--- ENTRIES SHOWN Enclosed Below ---

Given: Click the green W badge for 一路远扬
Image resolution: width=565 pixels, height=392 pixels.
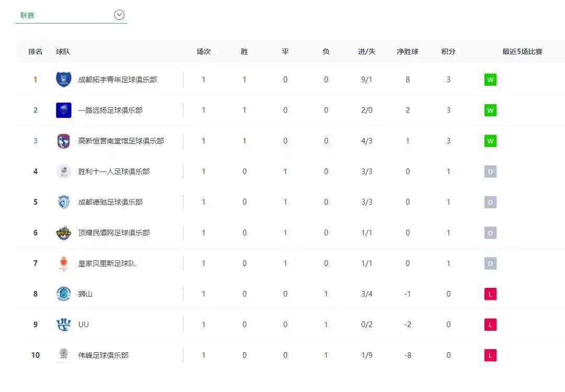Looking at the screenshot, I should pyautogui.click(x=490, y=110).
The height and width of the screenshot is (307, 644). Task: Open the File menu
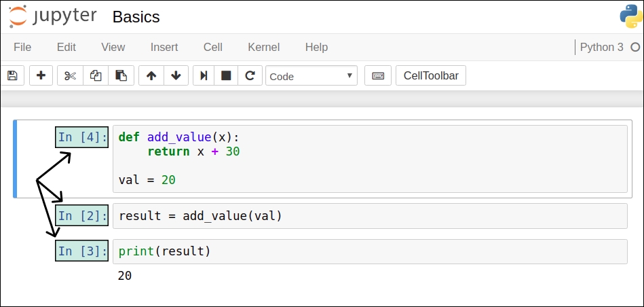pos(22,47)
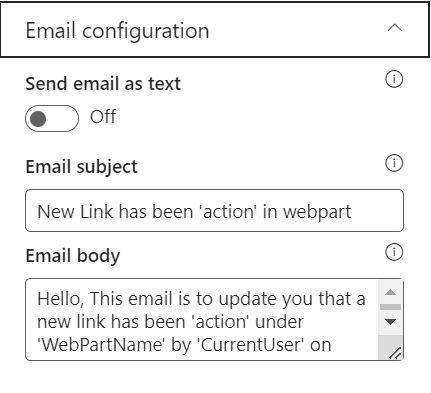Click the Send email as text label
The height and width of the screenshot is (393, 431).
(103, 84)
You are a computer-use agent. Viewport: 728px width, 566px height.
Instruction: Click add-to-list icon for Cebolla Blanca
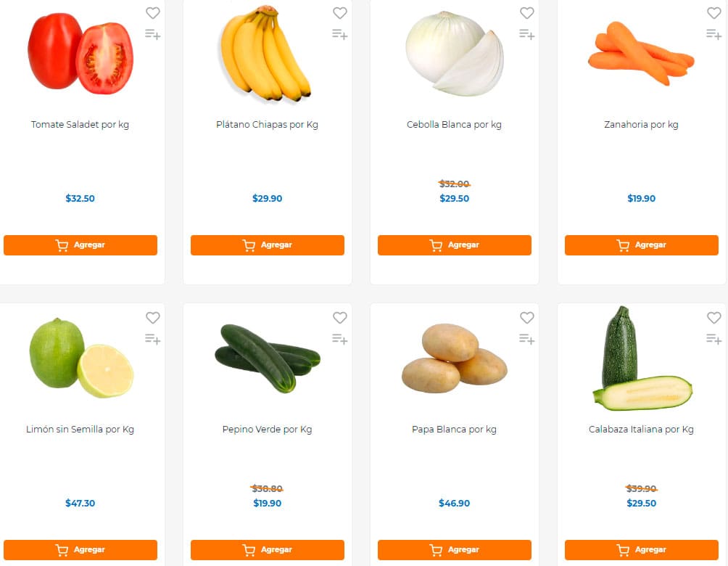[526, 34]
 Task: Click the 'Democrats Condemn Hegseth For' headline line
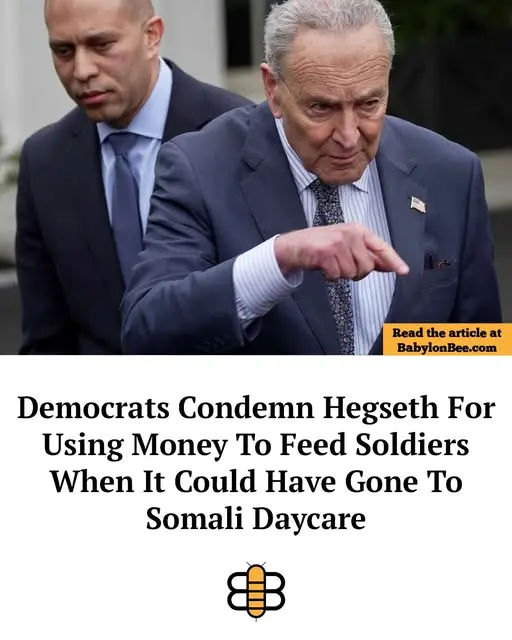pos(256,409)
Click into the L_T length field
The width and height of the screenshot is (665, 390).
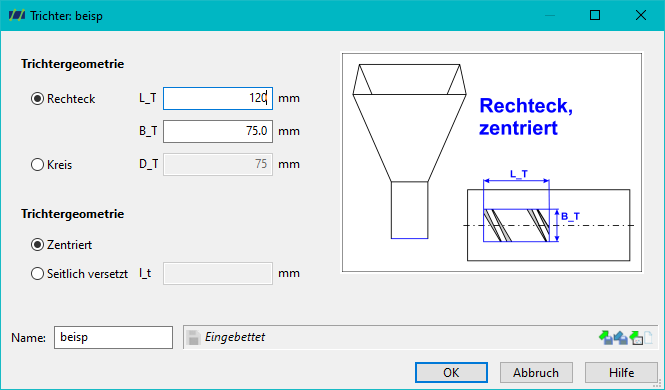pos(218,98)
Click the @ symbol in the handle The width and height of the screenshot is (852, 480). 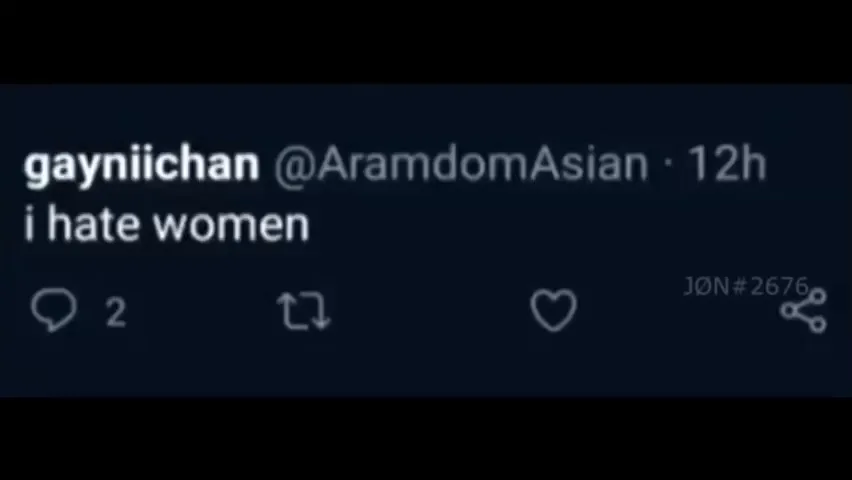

--- End of Enclosed ENTRIES SHOWN ---

### WHAT IS BEING ASKED
From the line that holds "The width and height of the screenshot is (665, 390)." down to the last line of the material above, every line is to be copied exactly, both ends included; pictures are to be omitted.

### RESPONSE AREA
The width and height of the screenshot is (665, 390).
pos(218,98)
Click the @ symbol in the handle The width and height of the screenshot is (852, 480). 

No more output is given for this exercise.